Email filtering company Mailguard picked up a fake email purporting to be from the Australian Taxation Office (ATO) on 28 May.
The "warning document" was a phishing scam. The message contained a link which led recipients to a page designed to look like a real ATO page.
The online scammers were using the page to gain recipients login details.
On the same day, Mailguard also identified a fake OneDrive email in another phishing scam. This scam was also designed to collect recipients' login details.
A fake MYOB notification email with the intent to collect Microsoft users' account details was also picked up.
A link within the message would take recipients to a fake login page in an attempt to harvest recipients' details.

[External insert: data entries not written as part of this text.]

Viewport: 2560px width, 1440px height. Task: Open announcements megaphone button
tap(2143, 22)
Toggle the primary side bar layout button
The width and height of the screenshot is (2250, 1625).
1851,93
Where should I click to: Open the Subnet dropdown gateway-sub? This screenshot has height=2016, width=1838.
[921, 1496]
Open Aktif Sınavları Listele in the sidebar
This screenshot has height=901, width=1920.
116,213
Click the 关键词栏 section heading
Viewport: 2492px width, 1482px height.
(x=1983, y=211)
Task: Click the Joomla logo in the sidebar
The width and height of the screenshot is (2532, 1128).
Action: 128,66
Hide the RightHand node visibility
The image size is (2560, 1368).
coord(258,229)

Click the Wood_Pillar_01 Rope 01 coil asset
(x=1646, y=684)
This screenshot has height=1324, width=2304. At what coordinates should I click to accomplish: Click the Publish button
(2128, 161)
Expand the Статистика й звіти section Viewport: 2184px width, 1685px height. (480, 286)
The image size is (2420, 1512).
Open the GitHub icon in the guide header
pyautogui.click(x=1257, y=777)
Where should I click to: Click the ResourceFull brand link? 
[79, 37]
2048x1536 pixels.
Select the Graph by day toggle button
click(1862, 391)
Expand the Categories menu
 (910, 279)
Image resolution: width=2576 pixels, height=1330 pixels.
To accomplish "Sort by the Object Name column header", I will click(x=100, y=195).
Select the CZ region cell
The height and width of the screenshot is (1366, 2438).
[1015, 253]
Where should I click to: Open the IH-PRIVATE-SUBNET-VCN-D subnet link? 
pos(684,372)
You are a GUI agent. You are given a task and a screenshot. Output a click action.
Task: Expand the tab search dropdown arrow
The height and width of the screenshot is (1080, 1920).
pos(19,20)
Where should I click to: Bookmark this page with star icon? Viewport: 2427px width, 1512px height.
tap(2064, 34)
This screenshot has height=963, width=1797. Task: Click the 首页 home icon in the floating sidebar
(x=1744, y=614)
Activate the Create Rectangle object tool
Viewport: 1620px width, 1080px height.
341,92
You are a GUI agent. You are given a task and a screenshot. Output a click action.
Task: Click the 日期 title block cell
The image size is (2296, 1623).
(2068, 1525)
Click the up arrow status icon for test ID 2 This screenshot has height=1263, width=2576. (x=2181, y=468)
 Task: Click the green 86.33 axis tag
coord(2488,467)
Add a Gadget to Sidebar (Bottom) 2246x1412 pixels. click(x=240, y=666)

On 29 May, Mailguard identified a fake invoice email being sent from different senders. The simply designed message had a link to what is supposed to be either an invoice or a receipt but Mailguard believes the messages were infected with malware.
The latest scam identified was a fake infringement notice being sent from several different email accounts.
The vendor also noticed that there were variations on the basic email format with different fine amounts and “officer names".
On 31 May, Mailguard spotted an email using St George bank's name and branding in what seemed to be a scam to acquire recipients' bank login details.
The message said that irregular activities had been detected on the recipients' credit card and the account was being temporarily suspended.
After recipients were taken to a fake webpage and entered their login details further phishing pages were presented to the recipient in an attempt to harvest email address and phone number.
"The extensive data demanded by these phishing pages would enable the scammers behind this attack to execute sophisticated identity theft fraud," Mailguard wrote in a blog post.